United Nations: Great Britain, France and Germany press Iran to conclude an agreement that would retain new United Nations sanctions.
The three European powers said that the offer gives Tehran more time for interviews on its nuclear program, but only if it allows return inspectors and facilitate Western fears concerning uranium stocks.
The United Nations envoys for the three countries – known as E3 – published a joint declaration before a closed -door security council meeting, one day after launching a 30 -day process to reimpise UN sanctions against Iran on its disputed nuclear program.

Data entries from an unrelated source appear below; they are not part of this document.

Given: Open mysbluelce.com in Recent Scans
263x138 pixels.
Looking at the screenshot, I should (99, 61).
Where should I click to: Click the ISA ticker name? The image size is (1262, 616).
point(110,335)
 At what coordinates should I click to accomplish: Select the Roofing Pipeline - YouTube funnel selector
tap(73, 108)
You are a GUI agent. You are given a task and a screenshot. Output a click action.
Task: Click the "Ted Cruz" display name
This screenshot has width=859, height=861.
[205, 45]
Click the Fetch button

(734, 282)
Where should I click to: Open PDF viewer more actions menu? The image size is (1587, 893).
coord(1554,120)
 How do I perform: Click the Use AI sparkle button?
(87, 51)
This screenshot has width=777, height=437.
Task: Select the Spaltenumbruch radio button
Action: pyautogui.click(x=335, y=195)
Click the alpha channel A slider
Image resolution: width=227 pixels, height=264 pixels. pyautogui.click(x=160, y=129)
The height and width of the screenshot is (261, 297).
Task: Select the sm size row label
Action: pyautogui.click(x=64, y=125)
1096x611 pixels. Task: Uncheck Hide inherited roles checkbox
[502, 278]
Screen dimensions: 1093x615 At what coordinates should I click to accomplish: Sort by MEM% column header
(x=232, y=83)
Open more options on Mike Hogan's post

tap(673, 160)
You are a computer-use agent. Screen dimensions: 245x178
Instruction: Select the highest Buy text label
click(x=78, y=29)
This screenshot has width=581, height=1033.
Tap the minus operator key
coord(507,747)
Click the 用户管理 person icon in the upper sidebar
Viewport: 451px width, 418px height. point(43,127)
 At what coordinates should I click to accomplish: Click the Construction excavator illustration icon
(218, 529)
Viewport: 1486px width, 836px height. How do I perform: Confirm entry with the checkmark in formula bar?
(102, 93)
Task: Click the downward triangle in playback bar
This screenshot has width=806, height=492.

The E3 proposed to delay the reintegration of sanctions – known as Snapback – up to six months if Iran has restored access to UN nuclear inspectors, responded to concerns about its enriched uranium stock and is committed to talks with the United States.
“Our requests were fair and realistic,” said Barbara Woodward, UN ambassador to Great Britain, who read the press release. “However, to date, Iran has shown no indication that it is serious to meet them.”
“We urge Iran to reconsider this position, to achieve an agreement based on our offer and to help create space for a diplomatic solution to this long-term issue,” she said, with her German and French counterparts standing next to her.
In response, the United Nations Iranian ambassador Amir Saeid Iravani said that E3’s offer was “full of unrealistic preconditions”.
“They demand conditions that should be the result of negotiations, not the starting point, and they know that these requests cannot be satisfied,” he told journalists.
Iravani said that the E3 should rather support “a short unconditional technical extension of resolution 2231”, which devotes a 2015 nuclear agreement which raised the UN and West sanctions against Iran in exchange for borders of its nuclear program.
Sino-Russian project
Russia and China have proposed a draft resolution of the United Nations Security Council which would extend the 2015 agreement for six months and urged all parties to immediately resume negotiations. But they have not yet asked for a vote.
The couple, strategic allies of Iran, eliminated the controversial language of the project – which they initially proposed on Sunday – who would have prevented the E3 from repimacing the UN sanctions to Iran.
Iravani has described the resolution of the Russian and Chinese project as a practical step to give more time to diplomacy. A resolution requires at least nine votes in favor and no veto from the United States, France, Great Britain, China or Russia.
UN nuclear inspectors returned to Iran for the first time since he suspended cooperation with them after attacks in June on his nuclear sites by Israel and the United States. But Iran has not yet concluded an agreement on how it would resume full work with the International Atomic Energy Agency.